Wednesday, July 3, 2013

Constance Fowler Show at Hallie Ford Offers Quiet Respite from Heat and Noise this Weekend

Need something quiet this weekend? A respite from heat, firecrackers and mortars, libations and food?

Hallie Ford might be just the ticket.  In addition to the permanent collection, there are three shows, each very different and worth the visit.

Constance Fowler, Waller Hall, 1938-40 (reprinted 1969),
wood engraving, 6 ½ in. x 6 in.,
gift of Constance Fowler, FOW92.003.
Hallie Ford Museum of Art
Constance Fowler's show is interesting, but it is the woodcuts from early in her career that steal the show. Completed for her MFA thesis, the twenty woodcut prints, shortly after published as The Old Days in and Near Salem, Oregon in 1940, show her engagement with the valley around statehood and the Civil War, a very small number of whose inhabitants, quite elderly of course, might still have been around.

The book is lovely, but it looks like it has been in circulation perhaps and might not have been printed on acid-free paper.  It looks, in fact, like it is all too vulnerable to time and age.  It's a pity, because it could be a more important example of book art - at least locally.

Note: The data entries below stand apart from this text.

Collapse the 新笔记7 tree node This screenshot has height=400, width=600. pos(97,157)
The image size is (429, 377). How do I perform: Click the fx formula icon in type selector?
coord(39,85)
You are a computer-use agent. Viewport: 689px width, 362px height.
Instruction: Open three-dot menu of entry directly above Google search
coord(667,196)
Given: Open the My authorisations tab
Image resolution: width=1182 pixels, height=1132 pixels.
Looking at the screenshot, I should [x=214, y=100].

The Old Days in and Near Salem, Oregon
(Seattle: Dogwood Press, 1940),
twenty wood engravings of historic structures
 and sites in the Willamette Valley
WPA- and Depression-era art showed a lot of interest in history and in people, producing a regionalism across the country that after the war yielded to abstraction and expressionism.  Fowler moved similarly. Curator Roger Hull notes
the postwar phenomena of Abstract Expressionism and complete non-representation were as challenging for her as they were for many of her contemporaries the country over. She spent the rest of her career experimenting with vocabularies of organic and geometric abstraction.
Your mileage will vary, of course, but I found her non-representation generic - too typical and ultimately not very interesting.  It didn't speak.

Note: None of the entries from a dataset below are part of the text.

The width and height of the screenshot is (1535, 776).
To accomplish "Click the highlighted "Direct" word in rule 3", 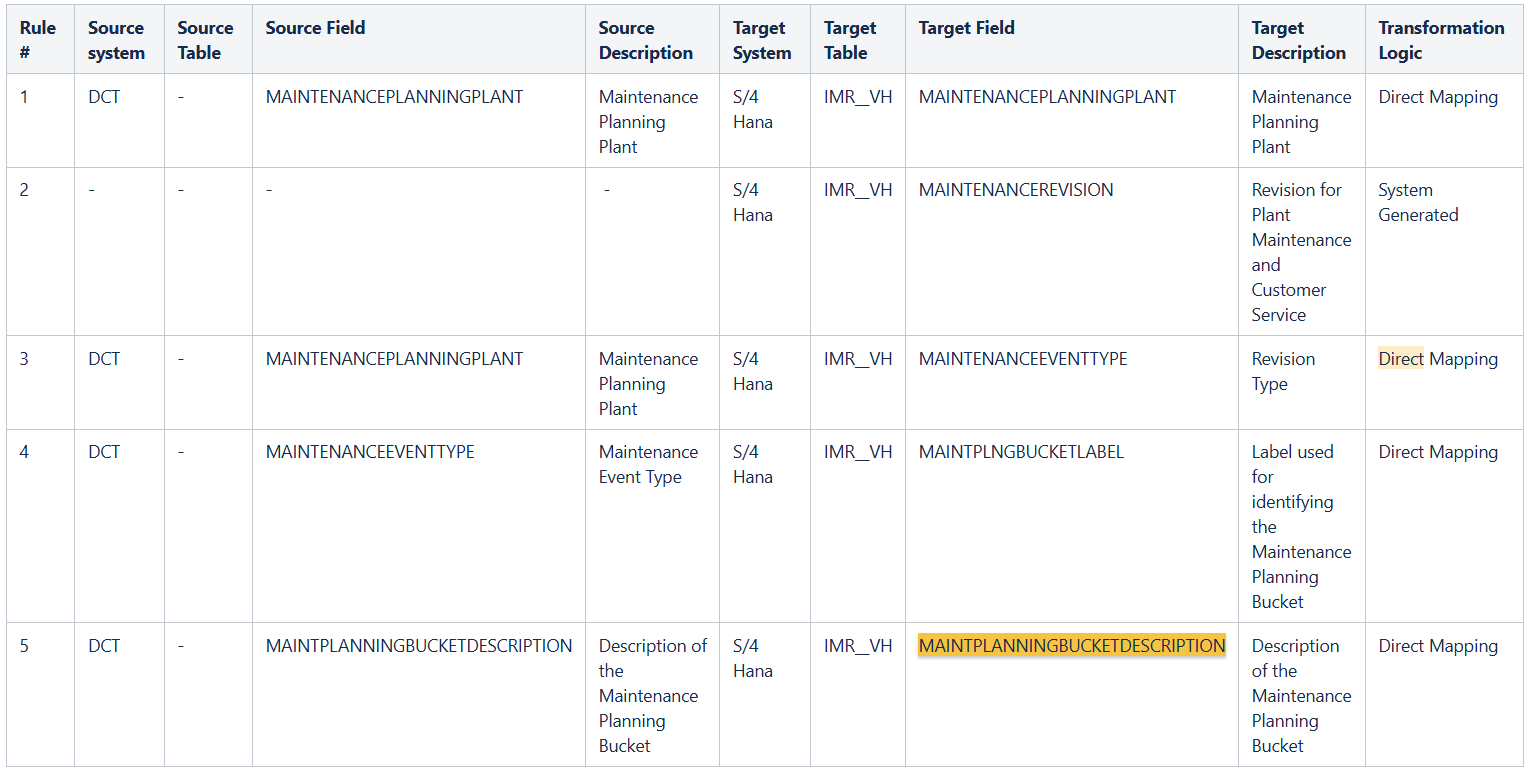I will click(1400, 359).

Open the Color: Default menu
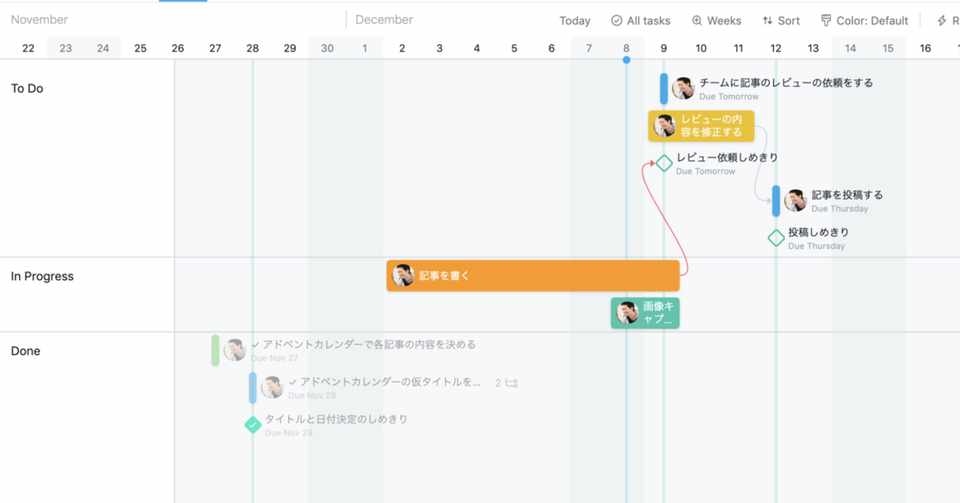[x=864, y=21]
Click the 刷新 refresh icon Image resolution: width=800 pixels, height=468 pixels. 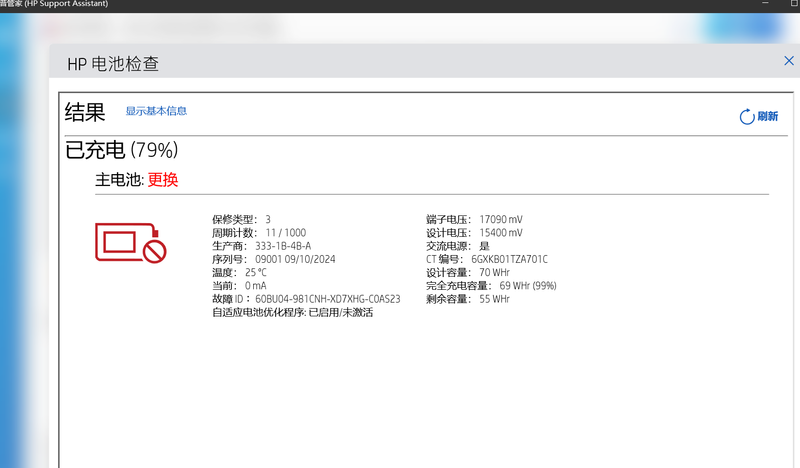click(746, 117)
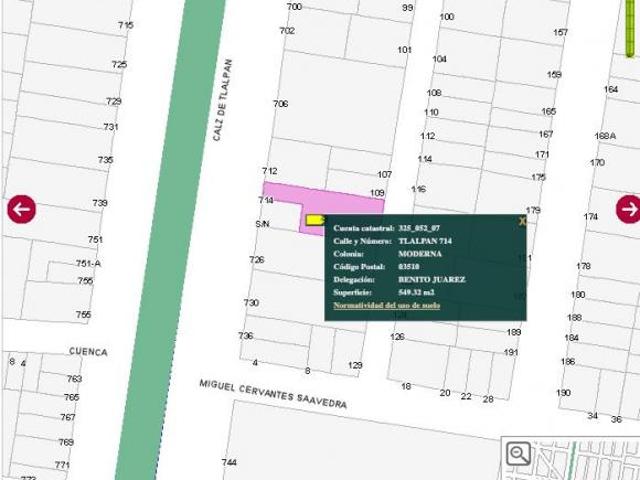
Task: Close the cadastral info popup
Action: click(522, 222)
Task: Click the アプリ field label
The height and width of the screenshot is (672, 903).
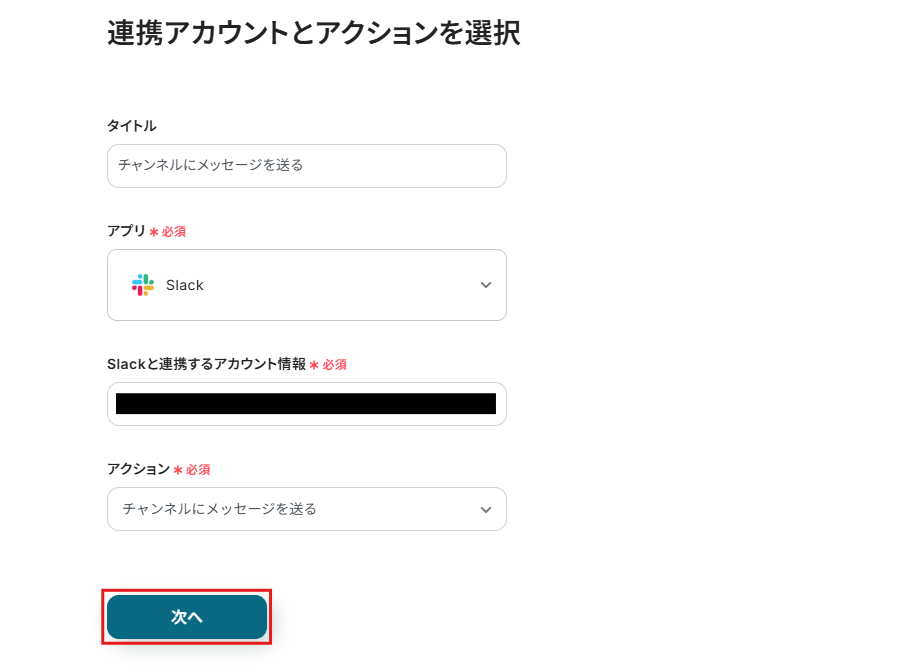Action: [126, 231]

But when she engaged with the land and people here, in this place, as she did earlier in her career, even maybe got a little sentimental, as she might have in a couple of the interiors from The Old Days - well, there's a there there.

Downstairs in the permanent collection there are other WPA-era works for more context - and one contemporary painting of Oregon City that's a ringer the group!  From a distance it fit right in, and it wasn't until you got up closer it began to dawn that this wasn't from the 30's, but was from the last decade.  Nicely done.

Elsewhere in the museum is an overwhelming show of Holly Andres' staged photos.  I don't know how to bend mention of them to local history, transportation, or urbanism, but they're mighty powerful.  Check 'em out.


Back to history, after it cools down, remember the folks at Mission Mill put together a nice little map of buildings in Salem that date to the Civil War:


View Civil War Salem in a larger map

It's perfect for a little bike tour.  A couple of the sites even correspond to woodcuts Fowler made - only the the buildings are in situ rather than at Mission Mill.

South Commercial Street and Water Works (circa 1940)
Constance Fowler, Hallie Ford Museum of Art
And while you're out, you can visit the place of her painting at what is now the construction site for the bridge replacement next to the fire station.

It's possible, even, if it's not being too literal about the painting, that you can still see the tree in it.  The maple that is being protected by the City and its contractors at the construction site, is in just about the same relative position to the waterworks foundations as in the painting.

Maybe the same tree?
Hard to say, but a pleasant mystery nonetheless.